= Material to process =
□ □ □ □ □

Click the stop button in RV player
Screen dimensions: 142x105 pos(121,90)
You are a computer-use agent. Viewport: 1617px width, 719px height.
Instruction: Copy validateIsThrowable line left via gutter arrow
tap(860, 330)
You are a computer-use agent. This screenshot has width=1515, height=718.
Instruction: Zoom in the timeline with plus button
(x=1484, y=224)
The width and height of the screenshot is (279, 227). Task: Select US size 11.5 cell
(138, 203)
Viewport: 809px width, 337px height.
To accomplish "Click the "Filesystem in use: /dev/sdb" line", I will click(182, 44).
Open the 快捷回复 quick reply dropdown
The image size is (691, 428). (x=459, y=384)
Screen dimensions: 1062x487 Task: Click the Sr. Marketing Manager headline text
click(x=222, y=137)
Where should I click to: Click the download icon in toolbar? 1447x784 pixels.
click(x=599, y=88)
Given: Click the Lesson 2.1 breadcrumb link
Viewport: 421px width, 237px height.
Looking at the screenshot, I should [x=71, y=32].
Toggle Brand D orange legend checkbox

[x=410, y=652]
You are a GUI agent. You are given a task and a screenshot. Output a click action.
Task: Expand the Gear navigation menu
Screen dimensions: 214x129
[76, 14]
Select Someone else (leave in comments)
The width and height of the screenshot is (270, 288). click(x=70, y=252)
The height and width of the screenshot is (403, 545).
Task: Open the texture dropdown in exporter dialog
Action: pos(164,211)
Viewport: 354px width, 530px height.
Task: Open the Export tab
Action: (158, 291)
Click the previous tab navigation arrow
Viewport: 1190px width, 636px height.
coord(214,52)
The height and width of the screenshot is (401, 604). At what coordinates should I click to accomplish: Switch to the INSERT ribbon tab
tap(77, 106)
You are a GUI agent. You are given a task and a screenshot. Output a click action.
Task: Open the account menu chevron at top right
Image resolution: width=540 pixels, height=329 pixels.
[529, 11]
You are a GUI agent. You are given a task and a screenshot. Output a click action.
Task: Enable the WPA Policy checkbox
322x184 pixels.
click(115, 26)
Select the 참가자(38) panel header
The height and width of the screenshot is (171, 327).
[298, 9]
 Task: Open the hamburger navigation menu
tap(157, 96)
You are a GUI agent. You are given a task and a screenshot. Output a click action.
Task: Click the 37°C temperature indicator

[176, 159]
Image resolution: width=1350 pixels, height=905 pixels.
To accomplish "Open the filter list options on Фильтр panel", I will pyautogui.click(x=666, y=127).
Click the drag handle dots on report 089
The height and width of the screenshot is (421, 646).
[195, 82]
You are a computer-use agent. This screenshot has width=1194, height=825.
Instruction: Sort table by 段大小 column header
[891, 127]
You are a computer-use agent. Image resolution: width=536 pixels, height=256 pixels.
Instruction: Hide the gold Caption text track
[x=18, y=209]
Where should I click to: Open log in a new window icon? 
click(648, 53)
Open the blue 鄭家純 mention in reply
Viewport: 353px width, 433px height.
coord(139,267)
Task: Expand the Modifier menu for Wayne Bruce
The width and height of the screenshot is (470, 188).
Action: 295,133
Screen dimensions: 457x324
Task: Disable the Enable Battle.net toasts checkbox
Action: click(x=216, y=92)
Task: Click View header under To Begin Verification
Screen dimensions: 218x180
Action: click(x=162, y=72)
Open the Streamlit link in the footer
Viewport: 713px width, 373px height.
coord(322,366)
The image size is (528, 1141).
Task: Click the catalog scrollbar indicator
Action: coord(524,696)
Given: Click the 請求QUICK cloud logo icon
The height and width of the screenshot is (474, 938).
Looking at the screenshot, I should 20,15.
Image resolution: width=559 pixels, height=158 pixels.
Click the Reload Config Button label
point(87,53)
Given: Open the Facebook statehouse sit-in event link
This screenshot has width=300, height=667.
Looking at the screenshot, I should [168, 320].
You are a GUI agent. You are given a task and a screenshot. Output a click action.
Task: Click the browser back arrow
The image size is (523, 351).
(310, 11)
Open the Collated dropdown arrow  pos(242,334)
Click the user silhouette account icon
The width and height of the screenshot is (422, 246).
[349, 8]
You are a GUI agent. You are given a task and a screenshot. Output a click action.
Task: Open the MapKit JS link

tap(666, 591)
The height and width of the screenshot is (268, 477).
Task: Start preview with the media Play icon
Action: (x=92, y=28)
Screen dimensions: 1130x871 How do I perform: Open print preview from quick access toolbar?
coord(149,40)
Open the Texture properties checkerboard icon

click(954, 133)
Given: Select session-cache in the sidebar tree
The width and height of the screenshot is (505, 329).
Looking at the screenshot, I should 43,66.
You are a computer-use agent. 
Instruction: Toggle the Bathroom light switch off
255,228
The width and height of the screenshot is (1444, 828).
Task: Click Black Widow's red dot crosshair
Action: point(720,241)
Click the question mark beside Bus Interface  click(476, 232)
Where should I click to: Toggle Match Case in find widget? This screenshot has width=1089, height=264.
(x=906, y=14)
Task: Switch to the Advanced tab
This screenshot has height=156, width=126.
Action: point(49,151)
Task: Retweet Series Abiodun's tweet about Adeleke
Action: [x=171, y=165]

□ □ □ □ □

From the records above, copy out the line with "Screen dimensions: 218x180", the line with "Given: Open the", and every line between them, word for word.

= Your response =
Screen dimensions: 218x180
Action: click(x=162, y=72)
Open the Streamlit link in the footer
Viewport: 713px width, 373px height.
coord(322,366)
The image size is (528, 1141).
Task: Click the catalog scrollbar indicator
Action: coord(524,696)
Given: Click the 請求QUICK cloud logo icon
The height and width of the screenshot is (474, 938).
Looking at the screenshot, I should 20,15.
Image resolution: width=559 pixels, height=158 pixels.
Click the Reload Config Button label
point(87,53)
Given: Open the Facebook statehouse sit-in event link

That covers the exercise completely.